Por: ARMANDO RÍOS RUIZ
En el momento menos indicado, nuestra Presidente tuvo la ocurrencia de viajar a Sinaloa, de manera imprevista, para inaugurar una nueva área de quemados en el hospital psiquiátrico, el mismo día en que el Chapito Ovidio Guzmán López compareció en una corte de Chicago, Illinois, en donde se declaró culpable de cuatro cargos en su contra. ¿Era tan importante?

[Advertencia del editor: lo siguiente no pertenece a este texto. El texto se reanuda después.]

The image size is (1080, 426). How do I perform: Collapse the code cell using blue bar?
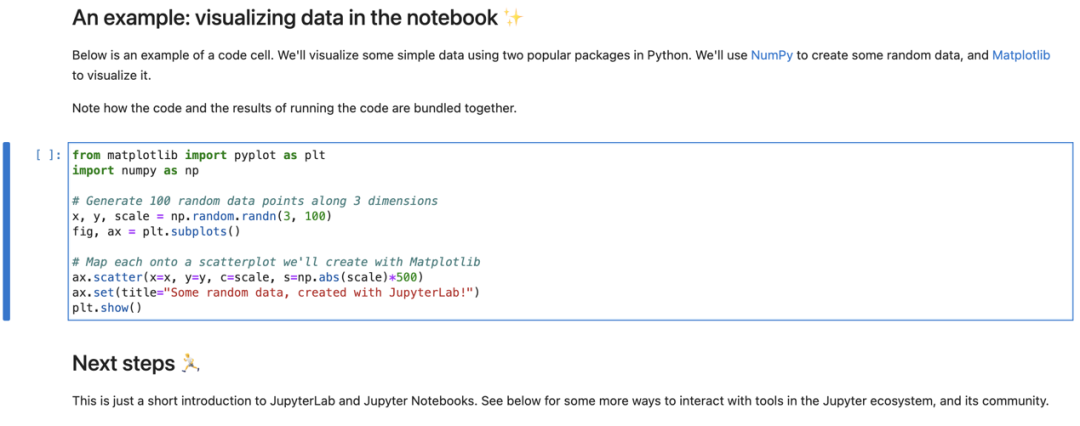[7, 231]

Lo anterior, cuando se trata de un estado que está en la mira, no sólo de los mexicanos, sino de gran parte del mundo, que sabe y juzga lo que aquí pasa y que ha puesto al país en el ojo de la crítica más enconada, por haberse exhibido desde el sexenio pasado como un estado narco, en donde el crimen se ha apoderado de más de la mitad del territorio nacional.
Sinaloa es un estado en donde sus moradores desean vivir tranquilos, como todos los seres humanos. Sin sobresaltos y dedicados a producir, como lo han hecho toda su historia, por poseer grandes extensiones de tierra fértil que lo convirtieron en el granero de México. Pero el crimen lo tiene hoy en estado de sitio, sin permitirles acudir siquiera a las actividades más elementales.

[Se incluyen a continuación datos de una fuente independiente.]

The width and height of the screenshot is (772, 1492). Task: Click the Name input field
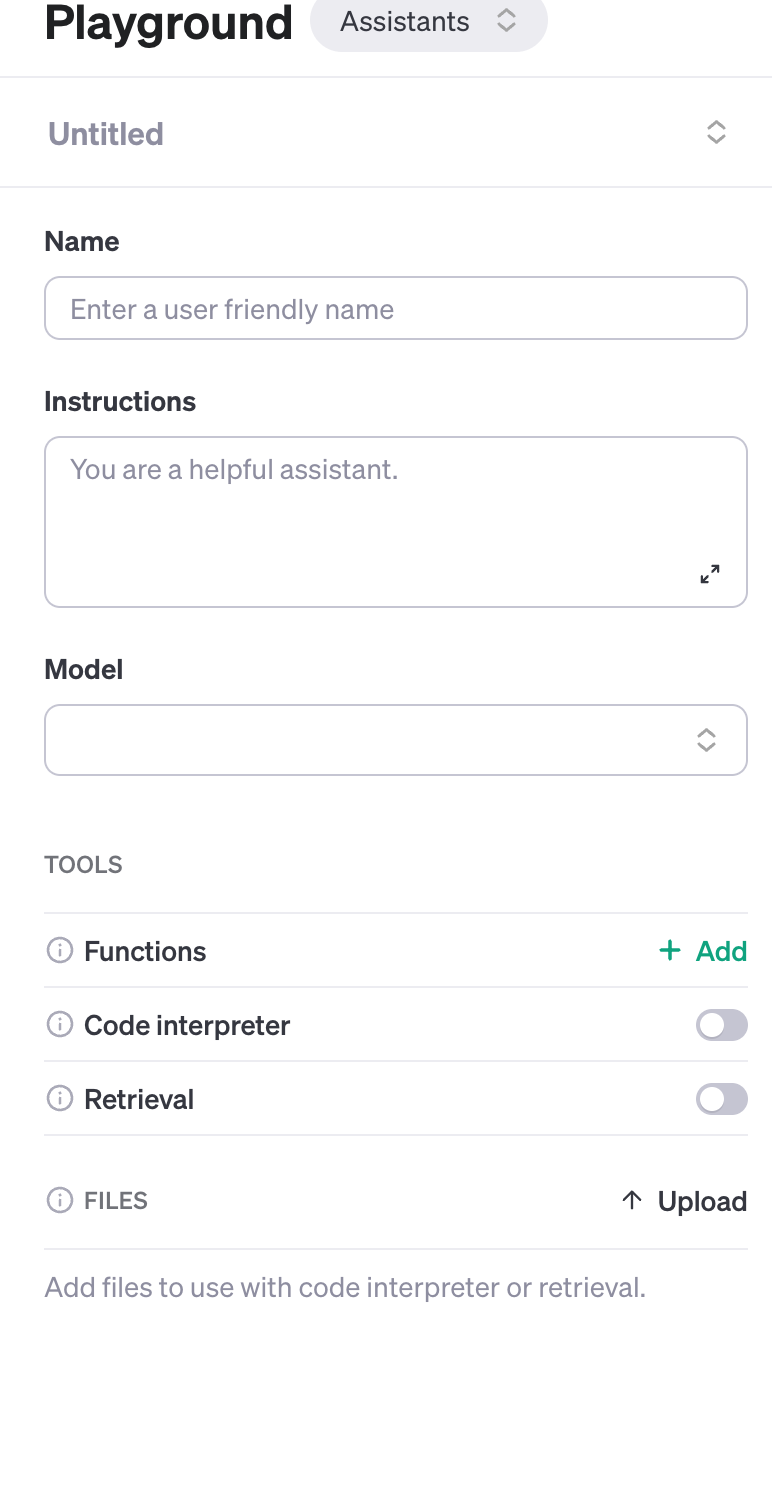(x=395, y=308)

Las frecuentes visitas del ex Presidente tabasqueño, por demás cínicas, porque no le importó ser grabado en celulares y exhibido, despertó inmediatamente la suspicacia de los mexicanos, quienes de inmediato percibieron sospechas de sus ligas con los criminales. La periodista investigadora Anabel Hernández acabó por confirmarlo.
Desde Oaxaca, su orden confesa de dejar en libertad al Chapito Ovidio Guzmán, ya detenido el día del llamado “Culiacanazo, acabó por corroborar el hecho. No tuvo mejor idea que declarar que fue porque la población estaba en peligro. La suspicacia colectiva no pudo dejar de percibir que algo había entre Presidente y cártel de Sinaloa, desde hacía tiempo.

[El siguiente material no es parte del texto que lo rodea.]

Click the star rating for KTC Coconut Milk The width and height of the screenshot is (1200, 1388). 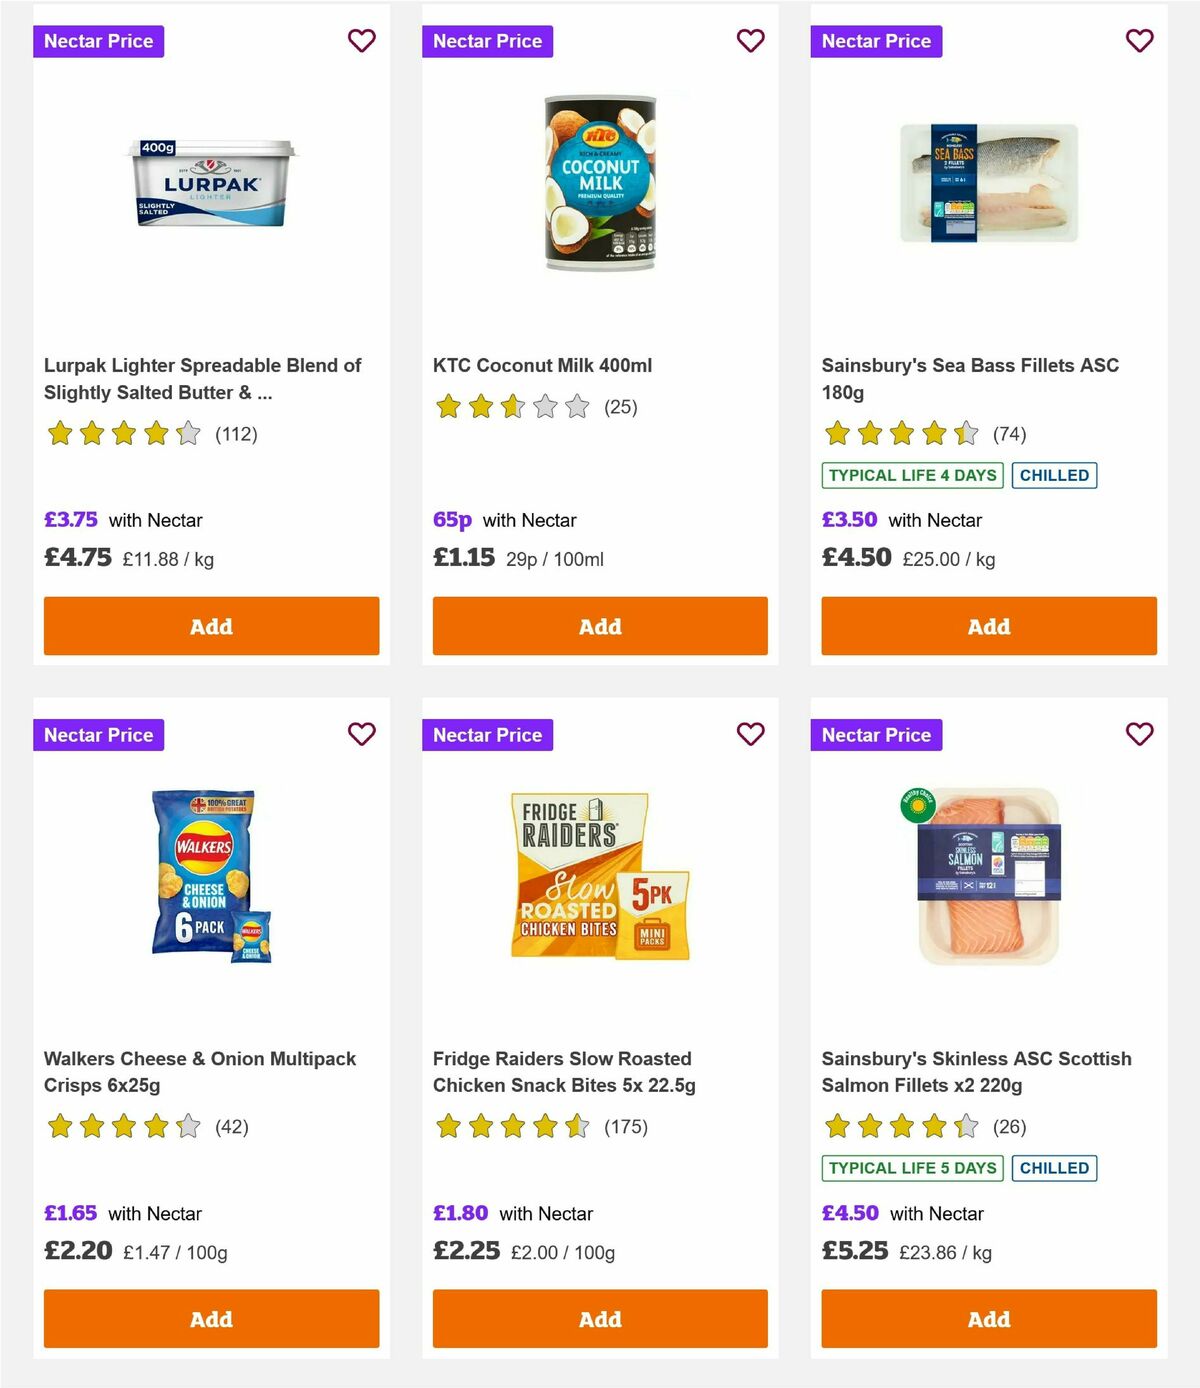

Las sospechas se despejaron poco a poco por los dichos tanto de Anabel Hernández, como de muchos otros investigadores, que acabaron por aportar demasiados datos al respecto, que no sólo se circunscribieron a su persona, sino que además abarcaron a sus propios hijos y a todos los políticos cercanos, señalados de ligas que ahora ofrecen una gran certeza.
El gobernador Rocha Moya, señalado en demasía por sus vínculos con los narcos, goza del cobijo del gobierno, que ha insistido en levantarle la mano y que inclusive ha merecido reconocimientos del Congreso morenista, con gritos de “no estás solo”, en un gesto orquestado desde el más alto poder, para agradecerle su ayuda en tiempos electorales y con dinero sucio.
Como candidata, la hoy Presidente acudió con el ex Mandatario a darle públicamente su apoyo incondicional. Y así, se queja de que Trump no le informa por qué se llevaron al Mayo Zambada sin avisar, cuando es obvio que por desconfianza. Entre otras, esta actitud valió para que el abogado del Chapito, Jeffrey Litchtman acusara a nuestra Presidente de ser el “brazo de relaciones públicas de un grupo armado del crimen organizado”.
La Mandataria se quejó de falta de respeto, llamar terroristas a nuestros narcos y afirmó que “no establecemos relaciones de complicidad con nadie”. El abogado Litchman dijo que el considerar incluir a México en las negociaciones y decisiones legales en casos de grandes narcotraficantes es “absurdo y peor.”
Pero ¿a qué fue a Sinaloa el mismo día del juicio del Chapito? Inaugurar una nueva sala de un hospital no ha requerido jamás la presencia del Presidente de México. Ni siquiera la del gobernador. De esto se hubiera encargado, simplemente, el director del nosocomio. Y luego no quieren que el pueblo bueno y sabio, el verdadero o el que si piensa, haga sus propias conjeturas.
Pero es el mismo pueblo bueno, el real, el que percibe un miedo enorme de muchos políticos, por lo que ocurre en Estados Unidos. Por lo que haya dicho ya el Chapito, a quien aún le quedan seis largos meses de declaraciones.